The other difference is the complexity of data structures needed. A* might have arbitrary edge costs and so it needs more complicated priority queues to be efficient.
In Haskell or some other functional programming language, how would you implement a heuristic search?
Take as an example search space, the nine-puzzle, that is a 3x3 grid with 8 tiles and 1 hole, and you move tiles into the hole until you have correctly assembled a picture. The heuristic is the "Manhattan heuristic", which evaluates a board position adding up the distance each tile is from its target position, taking as the distance the number of squares horizontally plus the number of squares vertically each tile needs to be moved to get to the correct location.
I have been reading John Hughes paper on pretty printing as I know that pretty printer back-tracks to find better solutions. I am trying to understand how to generalise a heuristic search along these lines.
===
Note that my ultimate aim here is not to write a solver for the 9-puzzle, but to learn some general techniques for writing efficient heuristic searches in FP languages. I am also interested to learn if there is code that can be generalised and re-used across a wider class of such problems, rather than solving any specific problem.
For example, a search space can be characterised by a function that maps a State to a List of States together with some 'operation' that describes how one state is transitioned into another. There could also be a goal function, mapping a State to Bool, indicating when a goal State has been reached. And of course, the heuristic function mapping a State to a Number reflecting how well it is estimated to score. Other descriptions of the search are possible.
I don't think it's necessarily very specific to FP or Haskell (unless you utilize lists as "multiple possibility" monads, as in Learn You A Haskell For Great Good).
One way to do it would be by writing a recursive function taking the following:
the current state (that is the board configuration)

> SOURCE DATA
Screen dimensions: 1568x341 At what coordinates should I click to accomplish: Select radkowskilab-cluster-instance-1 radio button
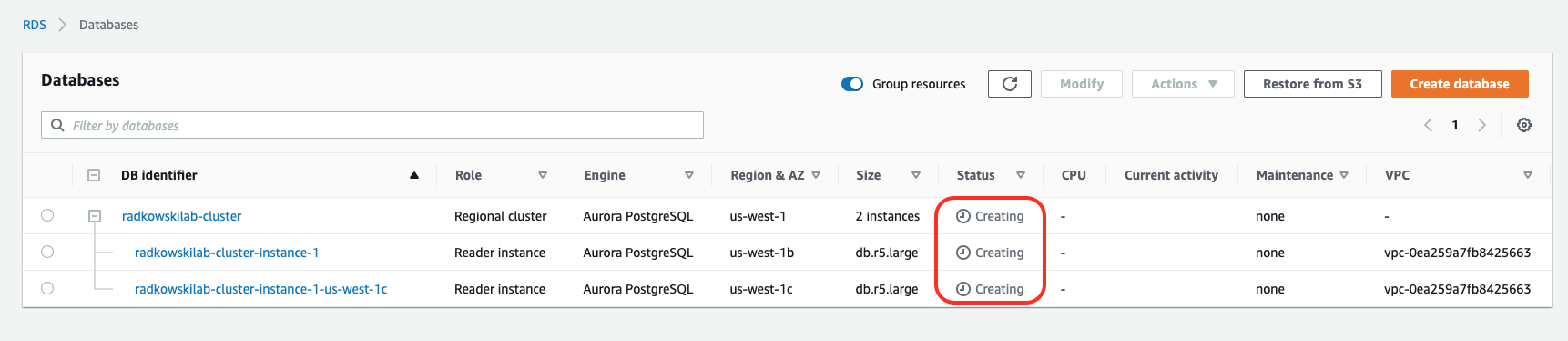pos(47,252)
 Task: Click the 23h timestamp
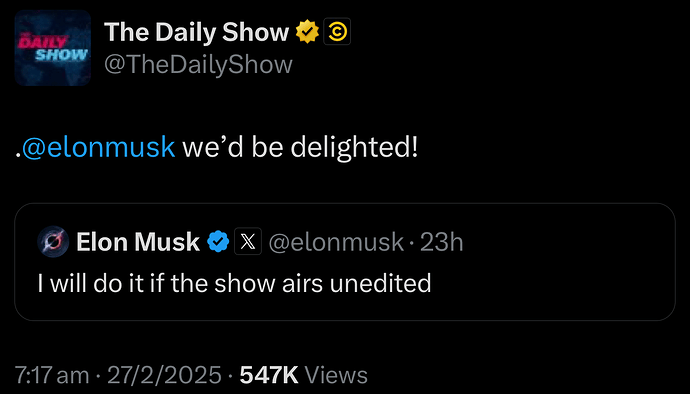click(x=441, y=242)
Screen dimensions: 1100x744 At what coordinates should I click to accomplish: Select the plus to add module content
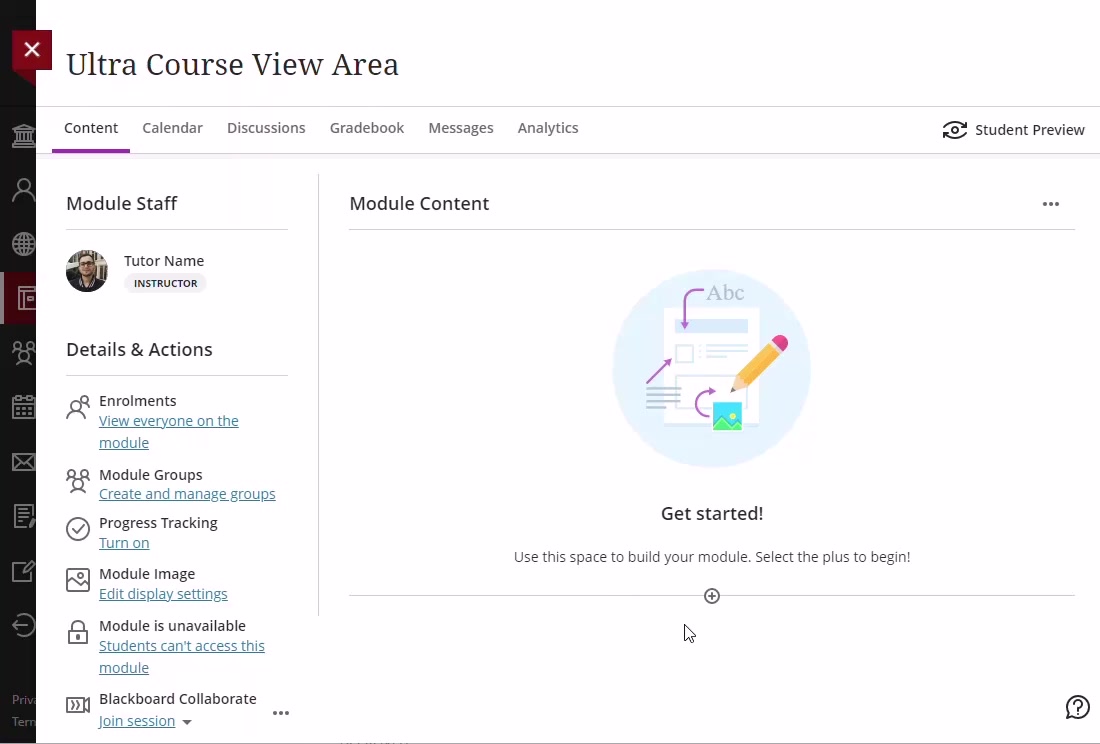point(711,595)
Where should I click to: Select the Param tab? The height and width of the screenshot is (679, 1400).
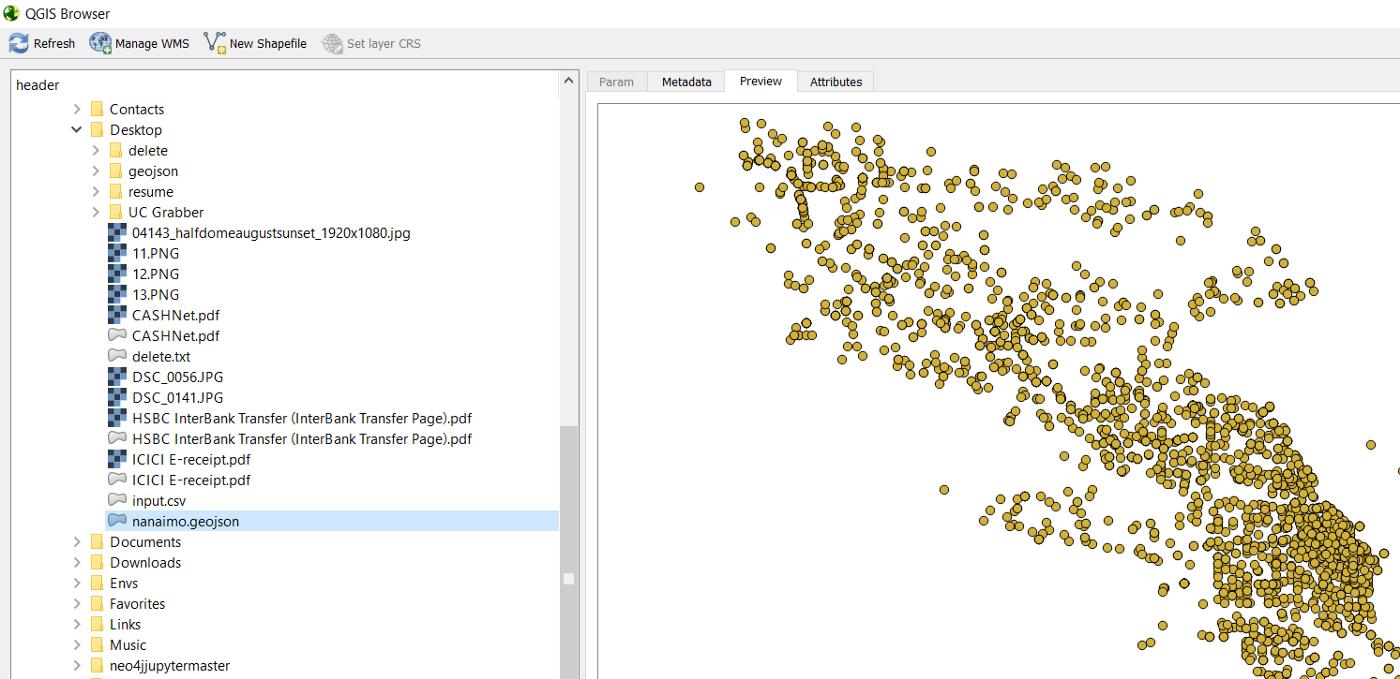click(x=616, y=81)
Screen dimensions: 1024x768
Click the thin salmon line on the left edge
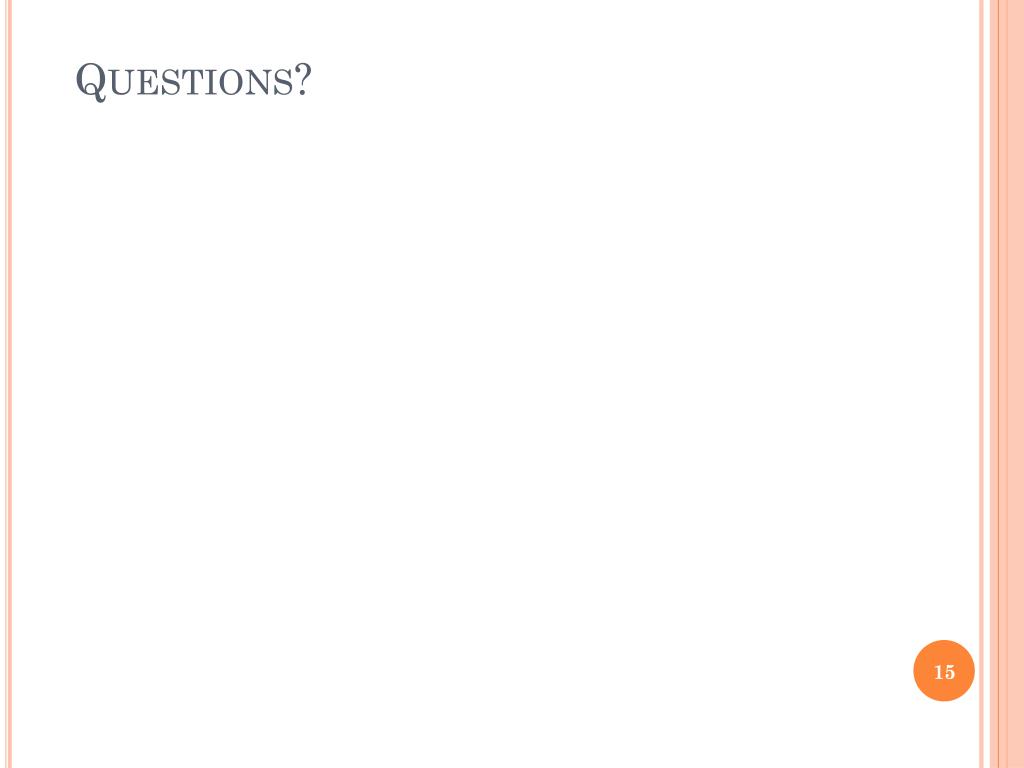(9, 384)
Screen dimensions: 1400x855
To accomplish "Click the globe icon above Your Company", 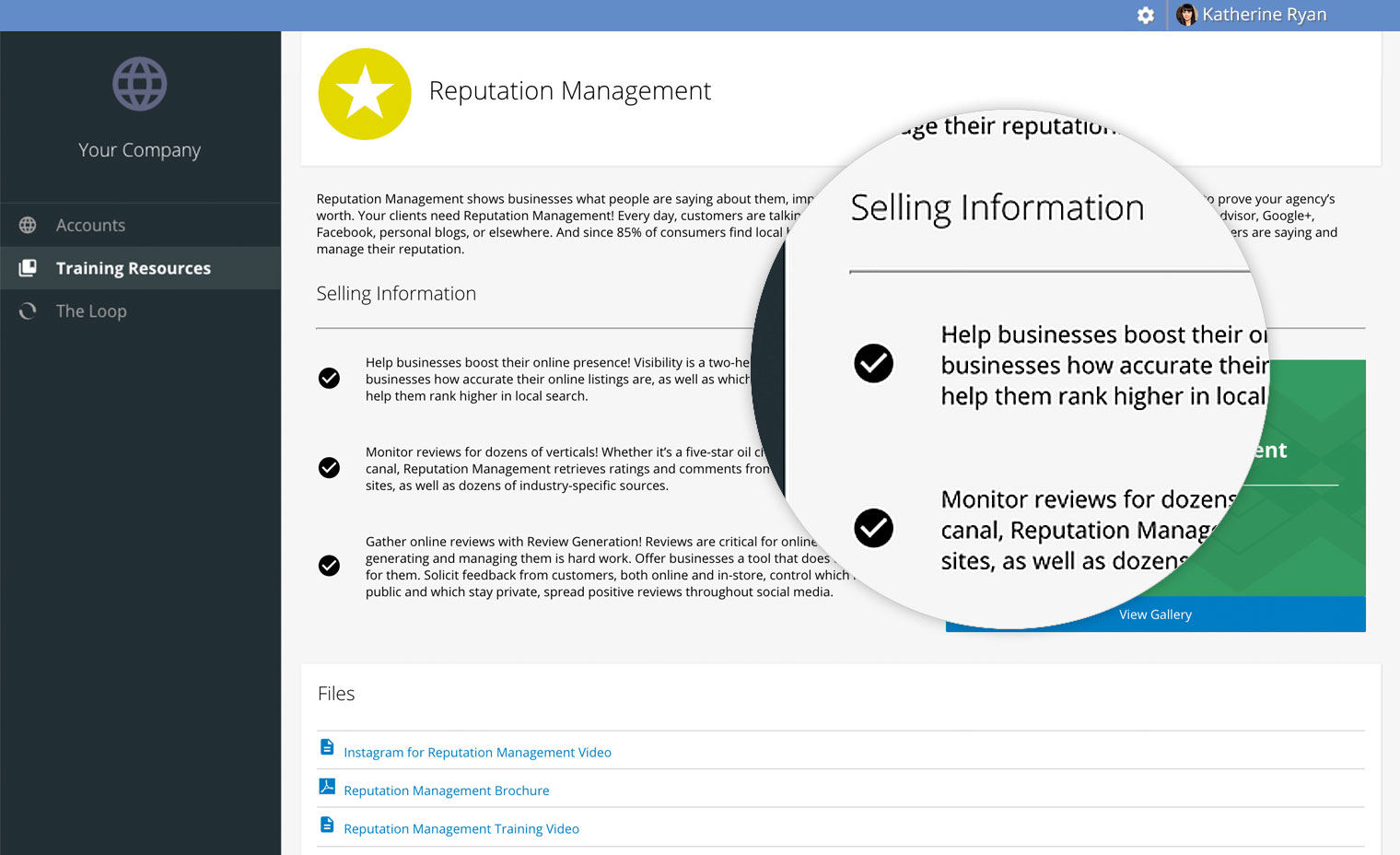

> GOAL A
Answer these questions using the excerpt on heuristic search:
(i) What grid size and number of tiles does the nine-puzzle use?
(ii) What name is given to the heuristic for the nine-puzzle?
(iii) To what type does the goal function map a State?
> GOAL B
In the entries, from their first line through the line containing "click(x=441, y=242)", inclusive, swap "timestamp" for "time marker" and leave everything else unchanged. Give only those lines, and omit the pictures.
The excerpt on heuristic search and the entries come from separate, unrelated sources.

> FULL OUTPUT A
(i) A 3x3 grid with 8 tiles and 1 hole.
(ii) The "Manhattan heuristic".
(iii) Bool.

> FULL OUTPUT B
Screen dimensions: 1568x341 At what coordinates should I click to accomplish: Select radkowskilab-cluster-instance-1 radio button
pos(47,252)
 Task: Click the 23h time marker
click(x=441, y=242)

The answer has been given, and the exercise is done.